Huw Is A Terrible Detective
Huw is supposed to be a genius detective. We see an example of this in a pub scene when his friend, Paul (Scott Karim) asks him to do his “trick” which is to basically see every detail in a room and commit it to memory. He’s able to describe everything going on, the other patrons and so forth without looking. But Huw is not a very good detective at all. At one point he’s talking to the man wrongfully accused of being the Stalker who lets slip a key clue that I picked up on immediately. Huw missed this very obvious clue until much later, when replaying a recording of their conversation. Huw is such a bumbling nincompoop, you begin to wonder why Patrick ever bothered to torment him in the first place.
Worse, Huw is a total mess all the time. When his wife and daughter confront him about going off the deep end, he stutters and stammers and makes excuses and falls all over himself to apologize. He seems so nutty and unhinged that it’s unsurprising when his family and neighbors, and even his former police colleagues, think he’s lost his marbles.
Huw is also a terrible planner, placing himself in dangerous situations for no discernible reason, refusing to ask for help or call the police at times when calling the police is the most glaringly obvious move, and generally not communicating with anyone. I began to intensely dislike Huw by the third episode, frustrated as more and more of these issues piled up.

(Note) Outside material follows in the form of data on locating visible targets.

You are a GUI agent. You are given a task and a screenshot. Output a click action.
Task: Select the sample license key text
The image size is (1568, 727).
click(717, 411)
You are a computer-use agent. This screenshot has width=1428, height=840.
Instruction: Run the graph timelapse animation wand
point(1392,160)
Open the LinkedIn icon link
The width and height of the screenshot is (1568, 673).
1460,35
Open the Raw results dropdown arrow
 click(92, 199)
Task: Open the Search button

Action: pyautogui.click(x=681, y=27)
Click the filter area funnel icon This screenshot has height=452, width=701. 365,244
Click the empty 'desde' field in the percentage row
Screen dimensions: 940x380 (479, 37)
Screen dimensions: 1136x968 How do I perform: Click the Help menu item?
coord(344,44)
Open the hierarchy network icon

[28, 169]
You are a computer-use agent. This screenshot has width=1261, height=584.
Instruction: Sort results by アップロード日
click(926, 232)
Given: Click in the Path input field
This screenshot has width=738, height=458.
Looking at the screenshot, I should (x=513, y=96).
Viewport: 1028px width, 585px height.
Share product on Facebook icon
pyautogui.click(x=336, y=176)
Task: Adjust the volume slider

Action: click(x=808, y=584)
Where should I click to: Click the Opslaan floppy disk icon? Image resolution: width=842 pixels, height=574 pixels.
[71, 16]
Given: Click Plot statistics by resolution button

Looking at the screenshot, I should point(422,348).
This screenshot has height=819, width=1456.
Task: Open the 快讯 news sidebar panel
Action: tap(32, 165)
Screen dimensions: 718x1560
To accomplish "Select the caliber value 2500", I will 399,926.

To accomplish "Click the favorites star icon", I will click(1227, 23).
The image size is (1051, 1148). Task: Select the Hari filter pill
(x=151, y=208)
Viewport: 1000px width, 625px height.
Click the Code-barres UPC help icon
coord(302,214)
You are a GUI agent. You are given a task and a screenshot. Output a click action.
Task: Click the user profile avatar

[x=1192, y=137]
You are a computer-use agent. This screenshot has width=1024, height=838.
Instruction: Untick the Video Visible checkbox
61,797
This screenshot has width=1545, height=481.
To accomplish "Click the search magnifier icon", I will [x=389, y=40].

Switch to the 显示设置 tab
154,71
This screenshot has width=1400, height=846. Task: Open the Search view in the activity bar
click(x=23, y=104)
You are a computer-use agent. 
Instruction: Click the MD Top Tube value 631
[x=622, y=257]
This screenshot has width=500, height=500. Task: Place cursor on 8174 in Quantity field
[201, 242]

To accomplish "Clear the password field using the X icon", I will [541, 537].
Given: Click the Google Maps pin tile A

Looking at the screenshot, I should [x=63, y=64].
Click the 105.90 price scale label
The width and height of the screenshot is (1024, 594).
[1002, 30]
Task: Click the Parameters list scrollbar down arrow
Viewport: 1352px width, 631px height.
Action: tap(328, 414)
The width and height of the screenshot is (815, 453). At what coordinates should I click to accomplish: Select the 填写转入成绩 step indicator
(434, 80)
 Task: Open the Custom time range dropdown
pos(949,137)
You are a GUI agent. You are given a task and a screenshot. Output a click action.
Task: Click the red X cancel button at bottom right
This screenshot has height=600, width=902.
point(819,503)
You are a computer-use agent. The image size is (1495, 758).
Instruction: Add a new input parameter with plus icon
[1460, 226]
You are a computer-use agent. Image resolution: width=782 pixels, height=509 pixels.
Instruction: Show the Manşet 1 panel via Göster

Huw comes across as weak, desperate and clueless. I remember thinking, it’s rare to watch a detective show starring someone so bad at their job. But annoyance soon turned into something else. Soon enough, I found myself despising the man.
Huw Gets People Killed For No Reason
You see, Huw is responsible for the deaths of two innocents over the course of the 4-part miniseries. Patrick sticks the blade in, but only after Huw set the table. When he visits a former victim of the Ripton Stalker, Ruth Parker (Christina Bennington), who he once saved, his only purpose is to use her, in spite of her clear affection for him and the trauma she’s suffered.
In a baffling act of rash manipulation, he brings Ruth to Patrick’s repair shop without warning her what he’s up to, all so that he can determine whether or not she recognizes her assailant (which she doesn’t, though she discovers what Huw is up to and gets justifiably furious and distraught). Of course, the act of placing Ruth back in Patrick’s orbit is wildly irresponsible and dangerous, and Huw never once thinks of the consequences. It’s no surprise when the killer pays Ruth a tragic visit.
Huw also, though more indirectly, gets his friend Paul killed. Paul is pretty much the only one of Huw’s neighbors not to lap up all the glaringly obvious gossip that Patrick is poisoning the well with, and he warns his friend. Everyone else immediately believes the new guy and turns on Huw. Patrick is certainly slick and charming, but his story hardly passes muster. He convinces his neighbors that Huw must be the one entering their homes, since he stumbled into Patrick’s house in a drunken stupor one night.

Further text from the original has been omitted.